The holidays are a special time for many, filled with new and long-standing traditions. This includes food traditions. How can you turn down grandma’s famous pecan pie or your aunt’s spectacular mashed potatoes and gravy? Your objective should not be to deprive yourself, but indulge smartly and maintain your current weight with calorie balance.
When you are experiencing calorie balance, your weight is stable. Calories consumed through food and beverages must be balanced with the calories used through physical activity and body functions such as the energy you need to make your lungs breathe, your heart beat and your brain think. Check out the CDC “Finding A Balance” video for more ideas and tips:
Tip the Scales in Your Favor
If you are tipping the balance on the “calories in” side with traditional holiday foods, look for ways to give your dishes a Holiday Makeover. You can also tip the scales in your favor by focusing on the “calories out” side of the scale by sustaining consistent physical activity or even bumping it up to keep extra weight from holiday parties and snacks at bay.

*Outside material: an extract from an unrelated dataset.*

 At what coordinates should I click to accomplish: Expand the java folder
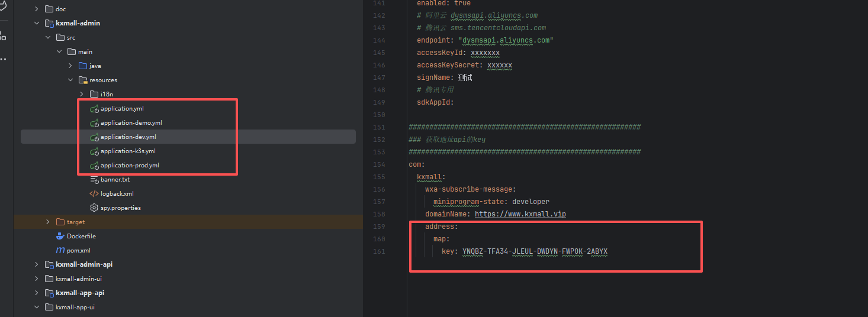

What does “regular physical activity” mean to you? The Centers for Disease Control and Prevention (CDC) recommend the following regarding physical activity levels:
- For adults, doing:
- 2 hours and 30 minutes every week (about 22 minutes each day or 50 minutes 3 times per week), of moderate-intensity aerobic activity, such as brisk walking, and
- muscle-strengthening exercise on 2 or more days a week that work all major muscle groups (legs, hips, back, abdomen, chest, shoulders, and arms).
- Increasing the intensity or the amount of time that you are physically active to improve health benefits and control body weight.
- Encouraging children and teenagers to be physically active for at least 60 minutes each day, or almost every day.
Fit Physical Activity into Your Day
Don’t think you can commit to that much time in a day? Did you know that performing physical activity for just 10 minutes at a time counts toward your daily goal? If you are just starting off, do what feels comfortable for you.
As your body gets used to physical activity, add in five more minutes per session and work your way up to your daily goal. Incorporate physical activity into your holiday traditions; taking a walk after a holiday meal or playing a friendly game of football or soccer with the family.
Consider these 10 tips to fit physical activity throughout your day.
How do you keep motivated? Staying on track with your weight and wellness goals can be challenging during the holidays, but balancing your daily activity will ensure you won’t be derailed.
Remember, physical activity is not just about maintaining or achieving your weight goals. Physical activity can also reduce your risks of cardiovascular disease and diabetes; reduce high blood pressure, arthritis pain, symptoms of depression and anxiety and the risk of osteoporosis and falls.
Before starting any exercise program, be sure to consult your doctor.